● **About this task**:
Return the data below unchanged. Drop any pictures.

● **Extracted information**:
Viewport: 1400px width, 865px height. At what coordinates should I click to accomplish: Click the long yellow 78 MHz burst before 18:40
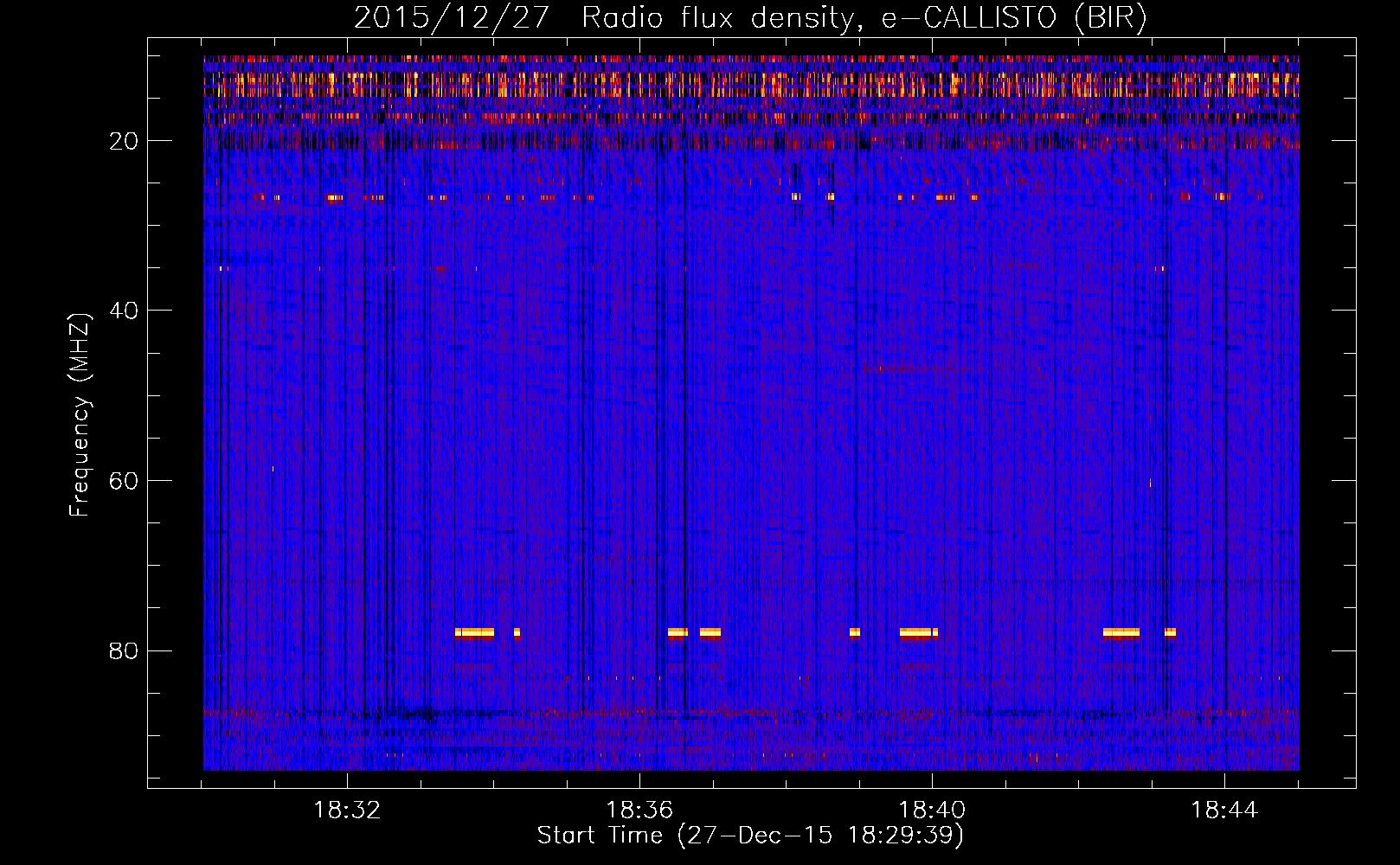(x=916, y=632)
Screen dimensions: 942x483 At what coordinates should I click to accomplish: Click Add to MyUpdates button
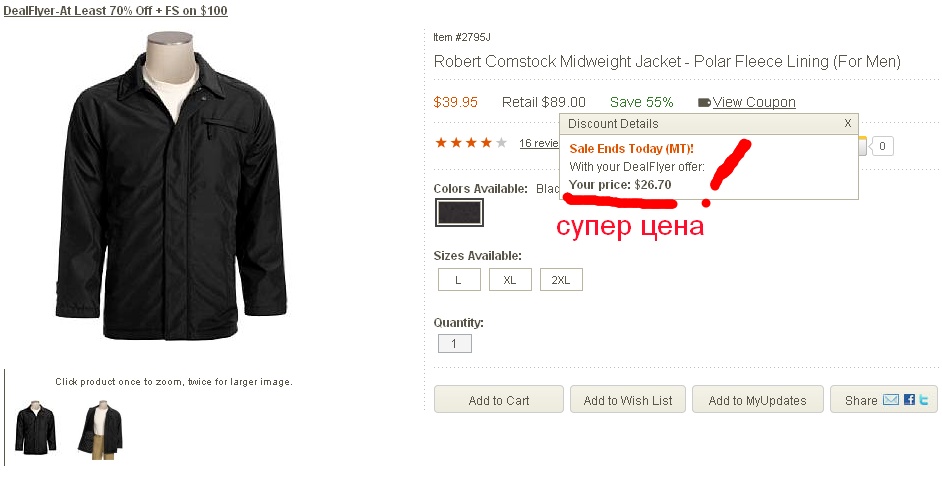click(x=757, y=399)
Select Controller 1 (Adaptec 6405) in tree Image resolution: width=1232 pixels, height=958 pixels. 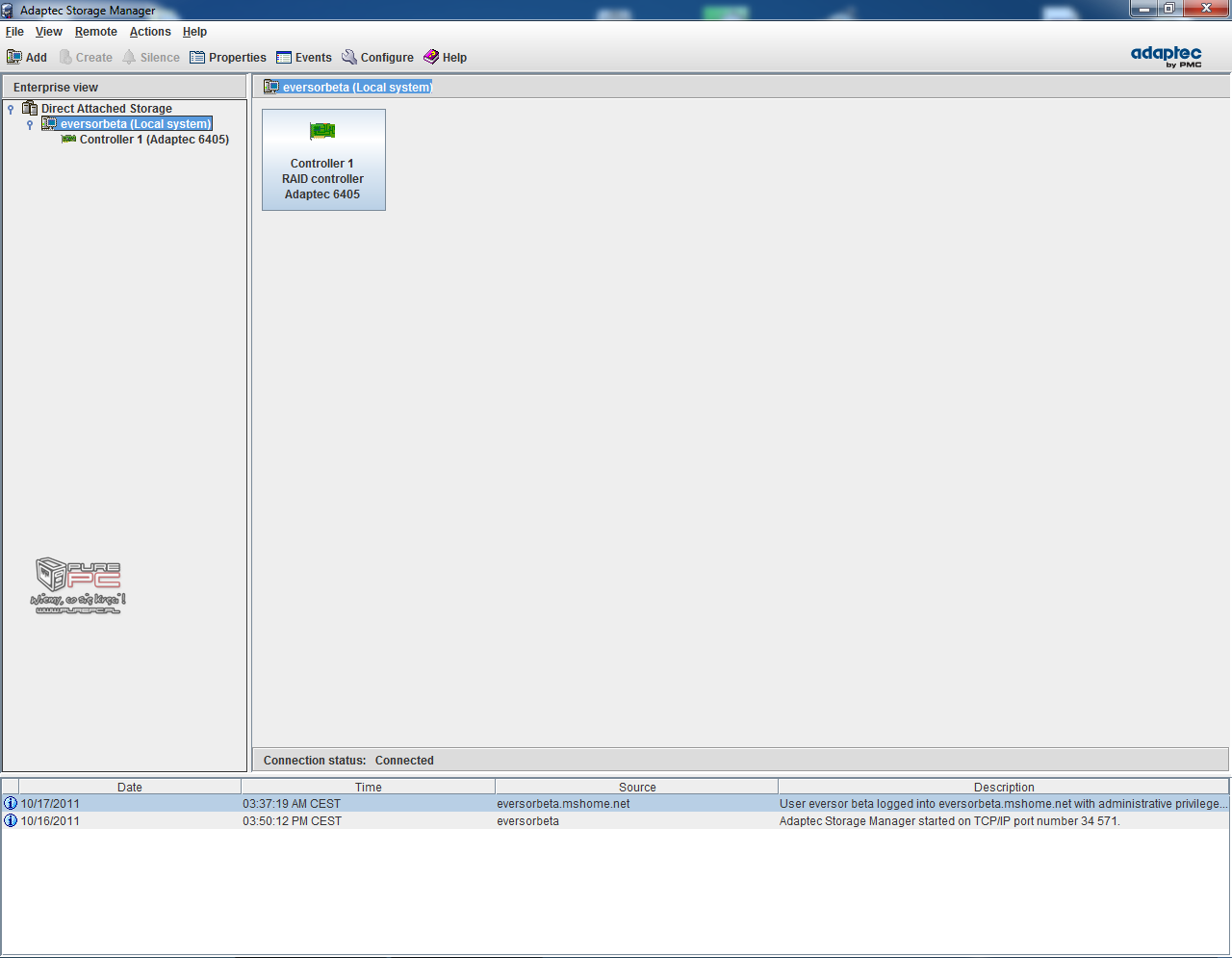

● **Answer to this task**:
Viewport: 1400px width, 865px height. At what coordinates should I click to accomplish: Click the long yellow 78 MHz burst before 18:40
(x=916, y=632)
Screen dimensions: 942x483 At what coordinates should I click to accomplish: Click Add to MyUpdates button
click(x=757, y=399)
Select Controller 1 (Adaptec 6405) in tree Image resolution: width=1232 pixels, height=958 pixels. 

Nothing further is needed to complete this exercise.